Rajeev sees some advantages, too. He avers that investment to ward off existential threats arising out of biological warfare or by agents of nature will see an increasing trend. “It might involve technologies that compromise individual privacy to protect humanity at large [individual safety to collective safety]. History has shown that it takes time for humanity to overcome social stigma attached to diseases.” The AI expert also expects cross-border trade and human travel to “re-correct” post Covid-19 besides a shift from centralised manufacturing and supply chains to decentralised manufacturing. Rajeev notes that human beings normally want to bounce back to their previous status as if possessed by nostalgia, but policies can work against such natural urges. “Security controls after 9/11 are a classic example. All of us want to move freely during travel, but it was not possible after 9/11. Post Covid-19, we might get scanned for temperature and might get banned from travel if flu or other similar symptoms are noticed.” Rajeev, too, feels that innovation in medical science and larger investment in public health are likely to follow this crisis. In the process, such efforts will bring down the costs of high-end medical equipment. Innovation, as seen in the activities of tech start-ups now, will lead to premium pricing and faster clinical trials, he forecasts.

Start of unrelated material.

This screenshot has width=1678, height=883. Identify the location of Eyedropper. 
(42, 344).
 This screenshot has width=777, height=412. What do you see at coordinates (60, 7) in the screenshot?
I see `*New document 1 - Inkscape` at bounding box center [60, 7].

Most people now work from home globally and it has been acknowledged that offices will disappear or become spacious enough to meet health challenges. The trend, meanwhile, would extend to city planning as well, with architects and town-planners going for a rethink. Rajeev sees freelancers striking gold thanks to this prospective trend triggered by productivity and security priorities. In highly regulated industries, such trends may not be viable soon enough. More people are expected to use online and card payment as currency notes are seen as carriers of infectious disease.
Philosopher and University of Chicago professor Martha Nussbaum says she is not a great admirer of policies that favour the young over the old. She also notes that poor people everywhere are at greater risk, as it is in India. “I am opposed to lifting lockdowns before 14 days of declining numbers, because in the long run it will be worse. And there is no justification for sacrificing a whole elderly generation to the preferences of the young.”
Ariely’s tempting proposition that human beings are typically seekers of efficiency more than resilience proves that such concerns are not without reason. After all, sustaining disease-ready behaviour is a tough call and its stringent enforcement is replete with risks of living under the long shadow of populist politics. Lessons from the political churnings triggered by the two World Wars, the Cold War and other geopolitical skirmishes prove just that: caution is often short-lived.